Rewrite the stretch from the start of the entries through the line containing "This screenshot has width=874, height=660.", replacing "coordinate pair" with "pair of numbers" and leaving everything else unchanged.

--- PROVIDED MATERIAL ---
══════════════════════════════

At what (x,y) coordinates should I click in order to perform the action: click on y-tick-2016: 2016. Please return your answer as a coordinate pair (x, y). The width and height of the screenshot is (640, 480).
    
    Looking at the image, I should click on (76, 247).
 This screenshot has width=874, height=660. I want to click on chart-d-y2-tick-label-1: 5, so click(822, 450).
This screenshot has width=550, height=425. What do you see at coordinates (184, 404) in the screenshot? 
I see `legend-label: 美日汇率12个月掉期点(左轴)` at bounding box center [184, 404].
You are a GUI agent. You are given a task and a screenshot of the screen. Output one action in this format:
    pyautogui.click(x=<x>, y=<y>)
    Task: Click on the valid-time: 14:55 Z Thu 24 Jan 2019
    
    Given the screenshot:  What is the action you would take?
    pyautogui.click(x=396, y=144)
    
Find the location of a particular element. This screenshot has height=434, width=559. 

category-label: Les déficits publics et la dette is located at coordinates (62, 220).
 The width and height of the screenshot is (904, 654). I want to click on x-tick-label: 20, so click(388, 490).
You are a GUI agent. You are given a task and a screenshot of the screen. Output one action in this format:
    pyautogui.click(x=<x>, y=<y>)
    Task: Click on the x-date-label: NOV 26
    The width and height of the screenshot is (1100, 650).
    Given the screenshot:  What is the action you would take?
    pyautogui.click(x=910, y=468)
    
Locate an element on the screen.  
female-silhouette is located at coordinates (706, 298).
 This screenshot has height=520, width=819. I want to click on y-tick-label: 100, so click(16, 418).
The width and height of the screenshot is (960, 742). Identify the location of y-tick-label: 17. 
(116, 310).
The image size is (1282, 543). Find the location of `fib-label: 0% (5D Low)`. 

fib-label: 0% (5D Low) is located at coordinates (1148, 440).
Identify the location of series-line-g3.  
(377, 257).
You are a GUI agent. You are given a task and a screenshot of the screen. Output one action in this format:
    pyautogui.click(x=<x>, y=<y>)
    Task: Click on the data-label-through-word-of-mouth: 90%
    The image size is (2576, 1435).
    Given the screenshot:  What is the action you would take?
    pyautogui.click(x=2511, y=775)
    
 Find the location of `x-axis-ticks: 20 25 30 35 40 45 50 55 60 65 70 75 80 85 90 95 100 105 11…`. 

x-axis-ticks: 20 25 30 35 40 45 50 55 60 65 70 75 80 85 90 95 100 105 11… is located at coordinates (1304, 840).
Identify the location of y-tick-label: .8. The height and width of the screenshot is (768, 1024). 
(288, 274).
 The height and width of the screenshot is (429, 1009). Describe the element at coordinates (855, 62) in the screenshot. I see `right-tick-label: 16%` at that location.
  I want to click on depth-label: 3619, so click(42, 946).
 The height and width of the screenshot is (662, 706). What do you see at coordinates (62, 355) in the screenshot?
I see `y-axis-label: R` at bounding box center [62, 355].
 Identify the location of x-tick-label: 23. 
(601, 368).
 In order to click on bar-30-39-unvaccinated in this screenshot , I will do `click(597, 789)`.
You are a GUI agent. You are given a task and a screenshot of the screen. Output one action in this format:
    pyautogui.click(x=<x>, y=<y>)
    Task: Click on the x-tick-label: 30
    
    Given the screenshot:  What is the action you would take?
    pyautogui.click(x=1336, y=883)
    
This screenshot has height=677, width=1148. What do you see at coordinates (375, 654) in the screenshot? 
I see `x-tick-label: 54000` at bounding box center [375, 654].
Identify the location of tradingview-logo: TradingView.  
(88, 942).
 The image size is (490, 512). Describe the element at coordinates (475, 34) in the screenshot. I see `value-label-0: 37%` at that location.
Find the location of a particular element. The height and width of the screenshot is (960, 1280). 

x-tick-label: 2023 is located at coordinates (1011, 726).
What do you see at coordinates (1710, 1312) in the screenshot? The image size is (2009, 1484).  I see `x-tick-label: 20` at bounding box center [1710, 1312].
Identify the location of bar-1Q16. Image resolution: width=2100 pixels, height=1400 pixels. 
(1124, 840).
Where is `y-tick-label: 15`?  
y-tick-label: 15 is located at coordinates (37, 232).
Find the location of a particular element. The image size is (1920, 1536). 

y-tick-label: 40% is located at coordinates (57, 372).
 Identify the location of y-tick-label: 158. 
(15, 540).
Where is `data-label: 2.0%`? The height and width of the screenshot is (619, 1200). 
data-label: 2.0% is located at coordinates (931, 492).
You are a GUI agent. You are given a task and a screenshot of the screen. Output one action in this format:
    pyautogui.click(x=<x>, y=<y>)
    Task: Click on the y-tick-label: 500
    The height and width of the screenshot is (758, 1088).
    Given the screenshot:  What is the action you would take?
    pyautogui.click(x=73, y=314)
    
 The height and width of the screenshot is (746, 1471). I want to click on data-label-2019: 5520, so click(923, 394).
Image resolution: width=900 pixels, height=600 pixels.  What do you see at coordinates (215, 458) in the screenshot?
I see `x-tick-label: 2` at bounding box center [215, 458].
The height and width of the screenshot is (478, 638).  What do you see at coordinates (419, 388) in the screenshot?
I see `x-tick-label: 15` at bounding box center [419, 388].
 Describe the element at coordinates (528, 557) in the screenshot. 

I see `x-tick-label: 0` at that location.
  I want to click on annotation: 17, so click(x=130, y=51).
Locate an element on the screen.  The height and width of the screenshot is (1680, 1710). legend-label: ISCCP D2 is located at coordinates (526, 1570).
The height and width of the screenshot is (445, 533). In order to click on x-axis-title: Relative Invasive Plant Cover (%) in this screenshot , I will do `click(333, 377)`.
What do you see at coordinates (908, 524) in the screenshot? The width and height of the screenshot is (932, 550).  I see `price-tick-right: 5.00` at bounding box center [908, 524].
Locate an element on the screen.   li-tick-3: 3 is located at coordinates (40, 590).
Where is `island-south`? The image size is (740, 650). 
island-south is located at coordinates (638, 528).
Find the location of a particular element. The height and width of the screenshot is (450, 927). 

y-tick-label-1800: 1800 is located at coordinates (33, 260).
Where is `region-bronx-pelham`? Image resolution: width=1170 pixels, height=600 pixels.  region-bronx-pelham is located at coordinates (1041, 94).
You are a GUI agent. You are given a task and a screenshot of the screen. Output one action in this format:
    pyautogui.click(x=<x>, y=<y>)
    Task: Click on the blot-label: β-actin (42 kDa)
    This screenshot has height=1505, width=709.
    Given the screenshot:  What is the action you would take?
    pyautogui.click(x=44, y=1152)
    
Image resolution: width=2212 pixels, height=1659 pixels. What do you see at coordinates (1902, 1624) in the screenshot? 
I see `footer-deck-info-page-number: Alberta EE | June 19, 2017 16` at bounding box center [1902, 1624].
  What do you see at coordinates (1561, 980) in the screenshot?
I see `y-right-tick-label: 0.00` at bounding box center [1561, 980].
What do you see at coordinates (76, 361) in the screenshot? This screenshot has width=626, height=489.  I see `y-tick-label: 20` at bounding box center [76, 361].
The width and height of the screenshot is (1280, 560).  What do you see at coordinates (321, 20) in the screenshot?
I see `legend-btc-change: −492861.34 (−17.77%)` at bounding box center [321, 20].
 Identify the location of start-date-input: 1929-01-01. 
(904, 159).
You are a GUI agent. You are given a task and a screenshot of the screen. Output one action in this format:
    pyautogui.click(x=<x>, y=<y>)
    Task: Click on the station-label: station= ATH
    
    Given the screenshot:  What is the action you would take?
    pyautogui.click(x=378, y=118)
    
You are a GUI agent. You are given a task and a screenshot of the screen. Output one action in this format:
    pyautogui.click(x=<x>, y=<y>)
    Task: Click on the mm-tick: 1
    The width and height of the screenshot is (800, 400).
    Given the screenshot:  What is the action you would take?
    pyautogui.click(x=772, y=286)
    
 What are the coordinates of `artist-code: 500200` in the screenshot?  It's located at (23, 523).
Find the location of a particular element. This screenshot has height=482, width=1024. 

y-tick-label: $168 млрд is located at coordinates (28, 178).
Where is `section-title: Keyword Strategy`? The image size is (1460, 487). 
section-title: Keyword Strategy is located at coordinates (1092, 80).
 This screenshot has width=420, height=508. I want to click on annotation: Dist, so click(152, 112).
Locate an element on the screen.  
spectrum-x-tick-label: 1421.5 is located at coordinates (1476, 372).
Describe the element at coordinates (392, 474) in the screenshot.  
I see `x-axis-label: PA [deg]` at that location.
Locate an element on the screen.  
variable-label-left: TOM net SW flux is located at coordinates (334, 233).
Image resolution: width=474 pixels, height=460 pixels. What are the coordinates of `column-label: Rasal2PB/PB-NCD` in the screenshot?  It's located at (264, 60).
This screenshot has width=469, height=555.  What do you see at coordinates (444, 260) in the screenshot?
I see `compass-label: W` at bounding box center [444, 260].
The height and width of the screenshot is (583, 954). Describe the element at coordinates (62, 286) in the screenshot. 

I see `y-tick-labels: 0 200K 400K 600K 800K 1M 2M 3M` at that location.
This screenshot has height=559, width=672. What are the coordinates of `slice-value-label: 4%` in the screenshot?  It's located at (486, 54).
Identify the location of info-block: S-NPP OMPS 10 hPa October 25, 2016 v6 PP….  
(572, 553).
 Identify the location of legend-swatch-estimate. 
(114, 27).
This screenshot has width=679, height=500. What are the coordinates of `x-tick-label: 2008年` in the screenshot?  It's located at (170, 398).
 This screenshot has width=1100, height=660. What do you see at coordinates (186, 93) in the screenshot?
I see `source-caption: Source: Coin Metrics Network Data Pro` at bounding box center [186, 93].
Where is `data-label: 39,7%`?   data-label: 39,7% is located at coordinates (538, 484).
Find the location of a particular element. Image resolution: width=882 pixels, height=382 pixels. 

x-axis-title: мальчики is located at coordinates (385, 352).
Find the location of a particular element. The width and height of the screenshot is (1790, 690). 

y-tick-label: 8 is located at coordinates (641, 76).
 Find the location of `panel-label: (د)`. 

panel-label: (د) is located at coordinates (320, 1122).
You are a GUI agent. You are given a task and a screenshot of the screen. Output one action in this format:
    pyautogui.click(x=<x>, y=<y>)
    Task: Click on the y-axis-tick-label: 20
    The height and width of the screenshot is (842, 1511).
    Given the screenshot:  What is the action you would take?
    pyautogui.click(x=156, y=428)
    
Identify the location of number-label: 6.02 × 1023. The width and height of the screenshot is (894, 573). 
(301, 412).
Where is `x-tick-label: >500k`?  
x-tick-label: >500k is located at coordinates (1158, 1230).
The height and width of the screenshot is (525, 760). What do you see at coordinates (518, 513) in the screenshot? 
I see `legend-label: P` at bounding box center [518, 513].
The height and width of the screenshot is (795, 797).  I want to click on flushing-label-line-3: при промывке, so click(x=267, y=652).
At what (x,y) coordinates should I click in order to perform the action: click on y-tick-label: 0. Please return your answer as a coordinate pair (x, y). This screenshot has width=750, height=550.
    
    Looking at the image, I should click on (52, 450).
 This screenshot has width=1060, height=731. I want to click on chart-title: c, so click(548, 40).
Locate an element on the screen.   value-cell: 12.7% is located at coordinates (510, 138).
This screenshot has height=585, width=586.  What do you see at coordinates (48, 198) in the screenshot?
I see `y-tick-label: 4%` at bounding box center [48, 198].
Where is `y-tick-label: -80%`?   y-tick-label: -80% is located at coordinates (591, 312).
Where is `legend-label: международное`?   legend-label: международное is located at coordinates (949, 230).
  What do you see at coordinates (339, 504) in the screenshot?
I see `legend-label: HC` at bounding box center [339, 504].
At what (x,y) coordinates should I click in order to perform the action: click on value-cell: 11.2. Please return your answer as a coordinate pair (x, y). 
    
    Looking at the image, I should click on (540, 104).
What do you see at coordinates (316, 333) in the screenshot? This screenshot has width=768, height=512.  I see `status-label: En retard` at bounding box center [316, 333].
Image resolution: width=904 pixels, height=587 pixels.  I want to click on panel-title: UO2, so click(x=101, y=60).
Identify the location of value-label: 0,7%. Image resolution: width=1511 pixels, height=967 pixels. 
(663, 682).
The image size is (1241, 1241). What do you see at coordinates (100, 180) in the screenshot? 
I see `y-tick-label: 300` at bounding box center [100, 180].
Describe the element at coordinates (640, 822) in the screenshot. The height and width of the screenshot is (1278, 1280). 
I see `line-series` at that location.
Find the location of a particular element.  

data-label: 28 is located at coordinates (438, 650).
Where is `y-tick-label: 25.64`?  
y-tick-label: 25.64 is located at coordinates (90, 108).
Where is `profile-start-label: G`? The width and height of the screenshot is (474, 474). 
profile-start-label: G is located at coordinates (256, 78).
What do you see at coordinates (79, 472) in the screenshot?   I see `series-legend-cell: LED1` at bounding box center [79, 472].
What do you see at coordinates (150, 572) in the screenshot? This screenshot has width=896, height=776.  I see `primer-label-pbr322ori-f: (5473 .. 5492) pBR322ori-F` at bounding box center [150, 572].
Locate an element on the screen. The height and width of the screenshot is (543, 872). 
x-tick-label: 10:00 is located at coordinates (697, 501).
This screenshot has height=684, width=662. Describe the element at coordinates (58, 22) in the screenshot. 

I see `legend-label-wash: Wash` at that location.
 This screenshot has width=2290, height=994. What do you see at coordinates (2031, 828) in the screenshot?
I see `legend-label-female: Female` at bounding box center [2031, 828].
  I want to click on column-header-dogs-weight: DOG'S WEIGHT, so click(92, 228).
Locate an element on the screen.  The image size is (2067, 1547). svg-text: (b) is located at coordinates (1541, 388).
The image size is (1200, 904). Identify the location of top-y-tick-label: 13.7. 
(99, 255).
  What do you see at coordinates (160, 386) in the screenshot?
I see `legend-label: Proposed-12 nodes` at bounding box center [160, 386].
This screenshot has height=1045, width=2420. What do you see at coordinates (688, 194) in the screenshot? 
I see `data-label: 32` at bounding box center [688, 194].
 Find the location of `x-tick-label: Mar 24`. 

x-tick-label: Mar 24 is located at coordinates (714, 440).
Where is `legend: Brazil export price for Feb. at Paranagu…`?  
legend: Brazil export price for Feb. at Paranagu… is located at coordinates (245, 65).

══════════════════════════════

--- YOUR RESPONSE ---
At what (x,y) coordinates should I click in order to perform the action: click on y-tick-2016: 2016. Please return your answer as a pair of numbers (x, y). The width and height of the screenshot is (640, 480).
    
    Looking at the image, I should click on (76, 247).
 This screenshot has width=874, height=660. I want to click on chart-d-y2-tick-label-1: 5, so click(822, 450).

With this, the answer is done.